If there’s a game that’s equally challenging for players of all ages, it would be Concentration.

In case you’re not familiar, the game goes like this: lay all the cards in a deck face-down in a grid. Every turn, you get to flip over two cards. If they’re matching cards of the same color (e.g., 3 of diamonds and 3 of hearts), you get to keep them. Otherwise, you turn them back over.

The point, of course, is that if you’re good at remembering the cards you previously turned over, you should be able to quickly collect more cards and win the game.

What makes this a good game for children and adults to play together is that while the rules are simple, it’s challenging for everyone. You might expect that adults, with their more developed cognitive skills, would be able to consistently beat children at the game, but that doesn’t seem to be the case.

After all, children can perform some cognitive feats of their own (like learning languages!). In fact, some people report anecdotally that young children are the best Concentration players.

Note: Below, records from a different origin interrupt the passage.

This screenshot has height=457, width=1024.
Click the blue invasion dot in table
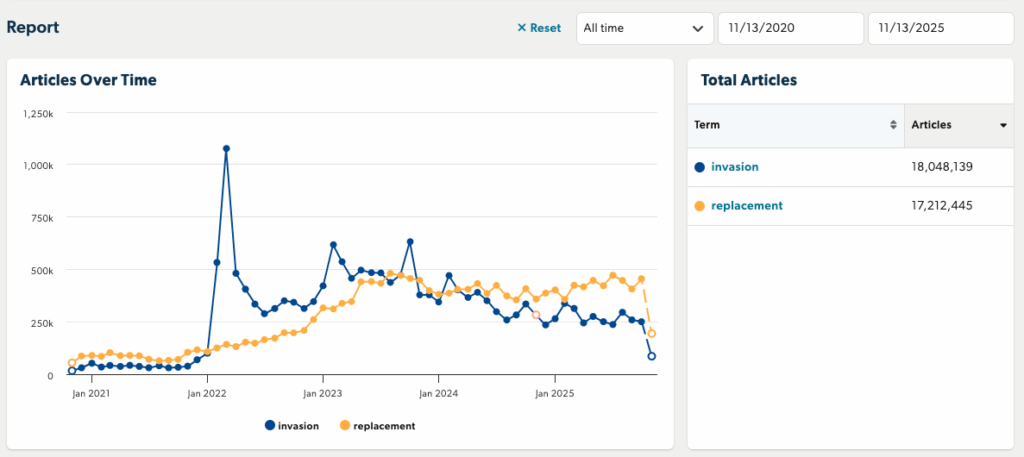tap(700, 167)
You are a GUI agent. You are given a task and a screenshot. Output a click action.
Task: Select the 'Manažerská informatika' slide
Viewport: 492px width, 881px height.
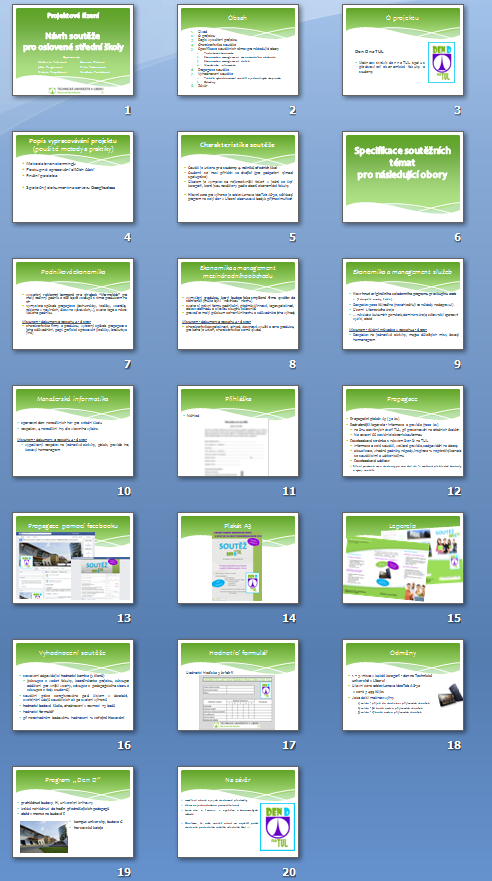73,431
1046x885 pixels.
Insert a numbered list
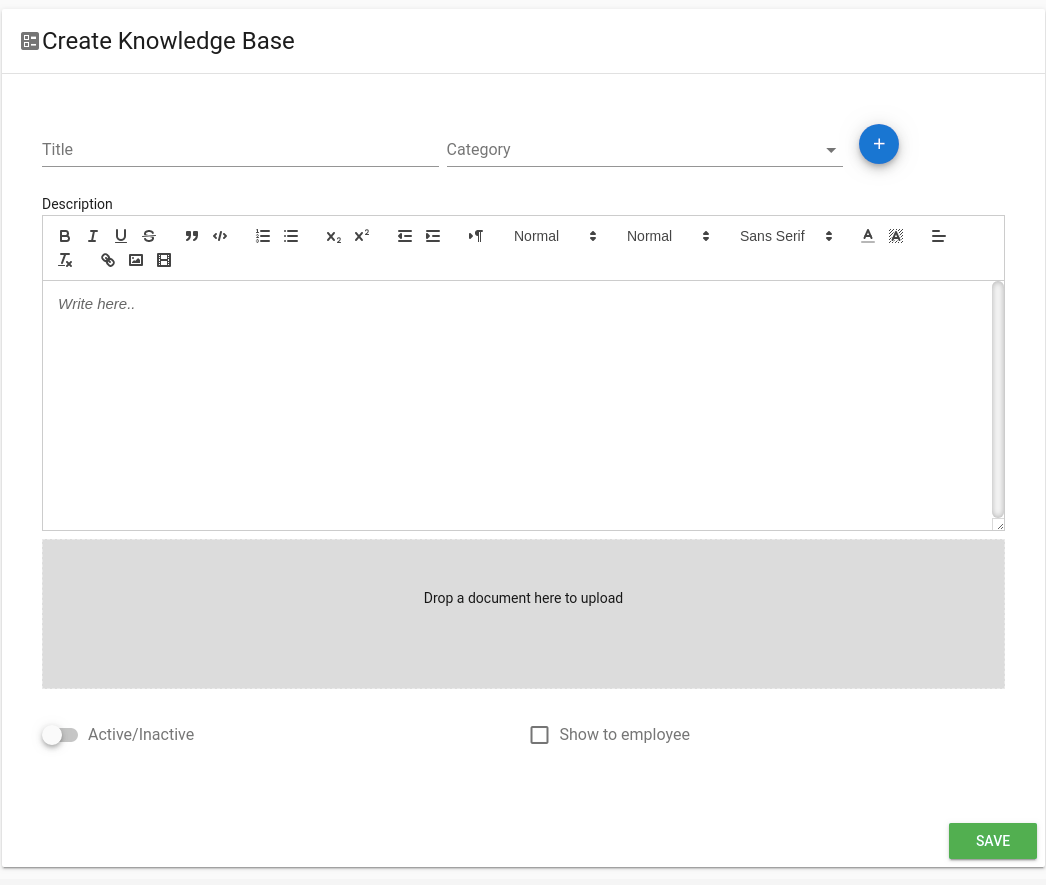[x=263, y=236]
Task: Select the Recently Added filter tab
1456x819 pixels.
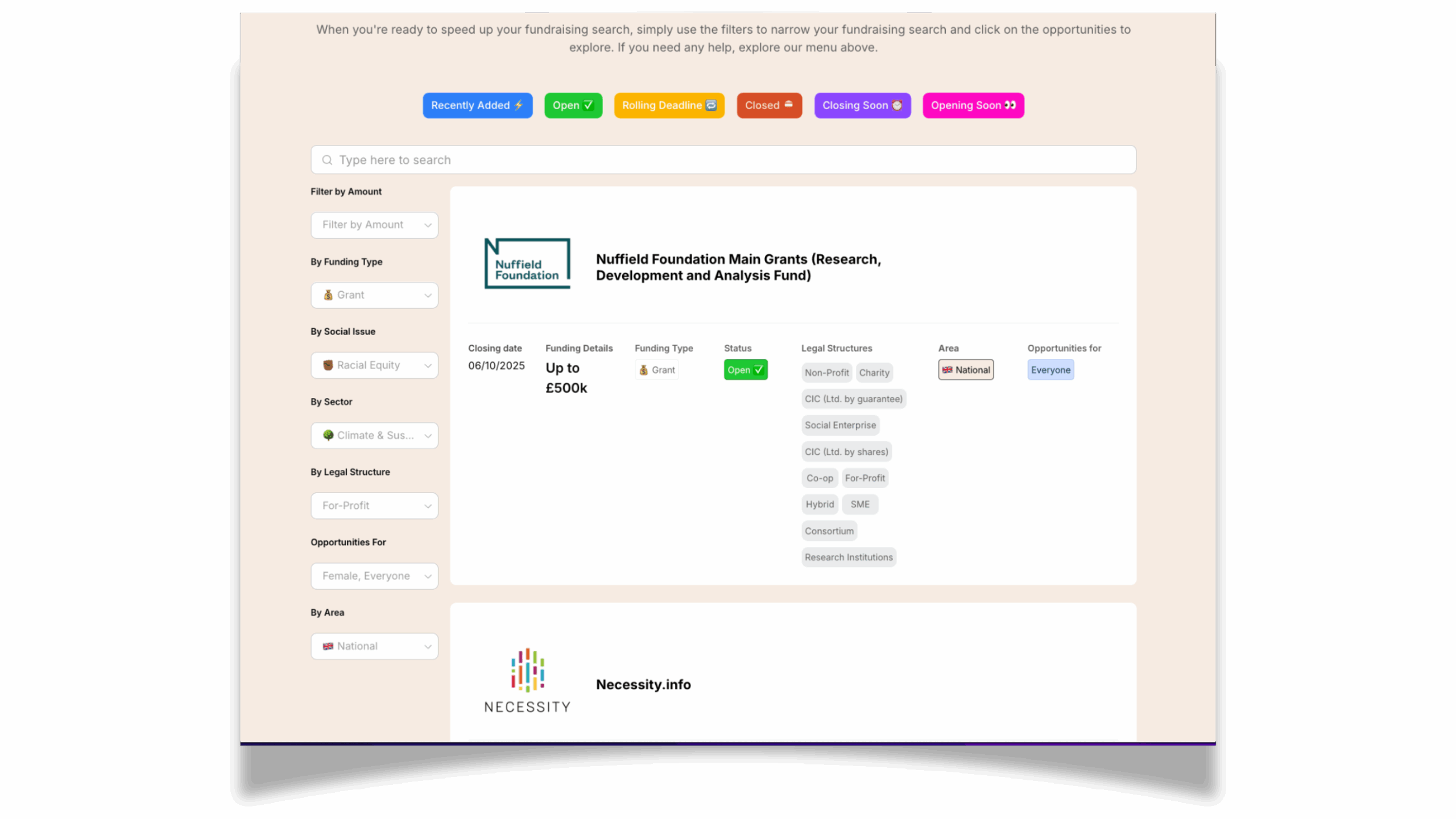Action: (477, 106)
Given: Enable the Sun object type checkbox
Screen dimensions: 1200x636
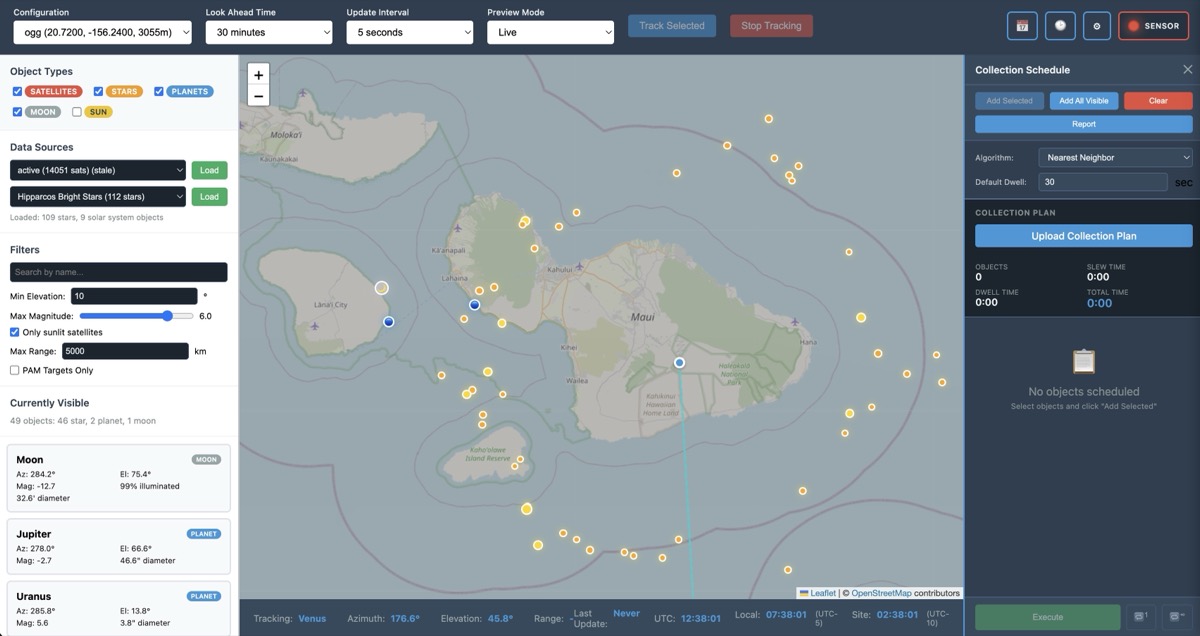Looking at the screenshot, I should click(x=77, y=112).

So what’s the truth? A couple studies have compared the performance of children and adults in Concentration.

A 1996 study compared 5- and 10-year-old children with adults on the game of Concentration. It found that the adults did slightly outperform the children, but with a couple interesting caveats.

First, the 5-year-old children performed equally well as the 10-year-old children, which is notable because 10-year-olds generally have more developed cognitive skills than 5-year-olds. Therefore, it appears that to some extent Concentration does seem to rely on memory skills that are more constant across age groups.

On top of that, it turned out that the 5-year-olds actually made fewer spatial errors than either the 10-year-olds or the adults, and they forgot less information over the course of the game. The adults had the highest overall performance because they had a more optimal, less redundant strategy for discovering new cards, but the young children were best at actually remembering the locations of cards.

A more recent study, published in the journal Consciousness and Cognition, found that adults outperformed 6-year-old but not 8-year-old children. This result is slightly different than the last one, but it fits with the theme of the age-related gap in Concentration performance being relatively small.

One reason adults might not be any better than children at Concentration, according to the authors, is that “adults seem to use strategies that are effective in real life situations, but may be less appropriate when playing the game.”

Overall, these studies confirm the idea that Concentration is a game where children and adults are relatively equally matched. And while the idea that young children are better at Concentration doesn’t hold up, they do seem to do well at the memorization aspect of the game specifically.